I have never been considered to be a gal coz i don’t seem to have most of the features that a gal of my age is supposed to have..It never concened me that i hardly look at the mirror or that i never went to a parlour or that i never combed my hair 50 times a day or that i washed my face 5 times!!! m a lot comfortable with d guys and well they seem to be comfortable with me too! I know quite a few of my buddies who continue with their usual boy talk irrespective of the fact that am around…
I have always convinced myself that its coz i have been brought up around 2 men and have always been proud of the fact that i have never given any1 point a finger at them n say they haven’t bought me up in the proper way.. I have always told myself that its okay coz people would understand that its not my fault that am not the perfect gal..
My buddies in school had less problems coz they loved d way i understood them, unlike the rest of my galfriends who used to get angry at the guys of something they did or didnt do!In college i met girls who used to spend hours in front of the mirror just to go to college and if it was to meet their mates it was hours or even a nightfull! My best gals sat me down one day and made me dress like a girl with make up n all that and i was stunned! Well i didnt look like Miss Universe or the FTv material but man i did look good!But the fun lasted just that day coz wen i went to college like that my friends thought i was crazy..they said i was best the way i was n that i didnt have to change!

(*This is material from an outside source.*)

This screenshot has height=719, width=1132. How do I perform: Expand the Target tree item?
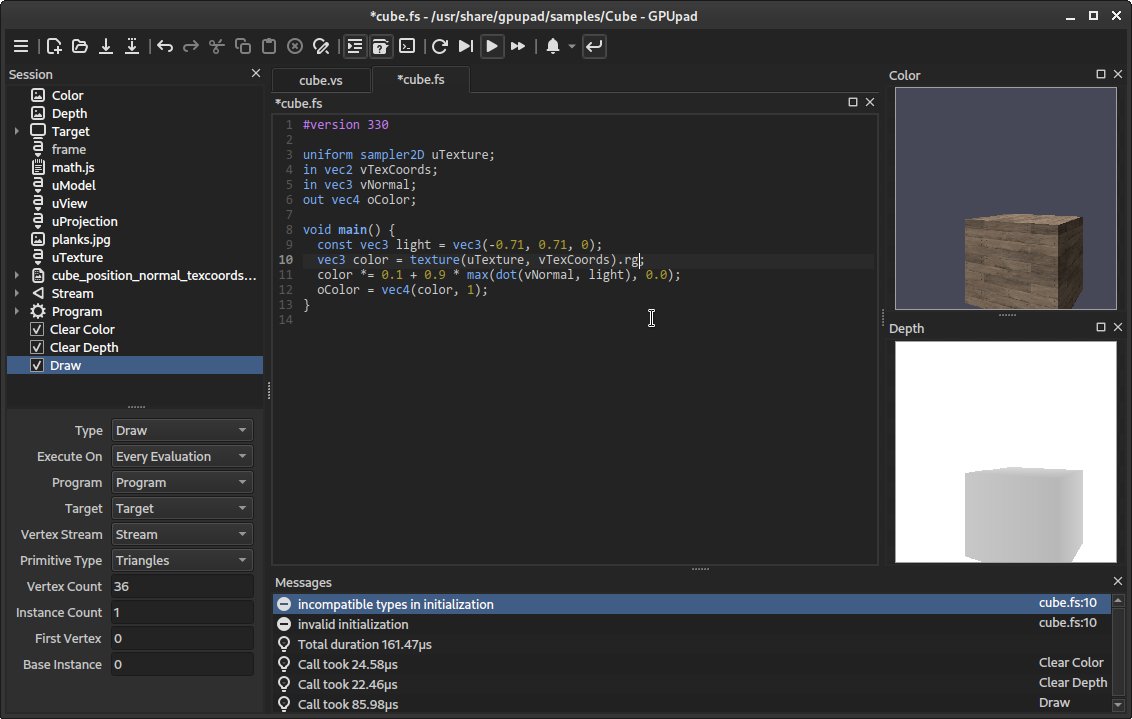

I think i do remember my relatives telling me wen i was a kid to wear girly clothes and jwellery and look like a gal It never used to hurt then ! These days somehow it hurts a lot wen people who mean a lot to me (no offence to anyone in particular) say that they just dont think i can ever be a girl.. they say i just dont remind them of a gal.. My hero thinks there is no point telling me to change coz i will never..He tells me that i should start being conscious of people and of the way i carry myself, that i should throw away my t’s n other boyish stuff! Guess today was the last stab and the hardest..I never realised how much it bothered him until today..How am i supposed to convince them that i am trying.. It takes time to change habits that have been a part of me for a long time now.. But I will change..
“Am not a girl
Not yet a woman
All I need is time
A moment that is mine
While Im in between
Im not a girl”
P.S- People, I am Straight and I think inspite of being perfectly imperfect he still adores me!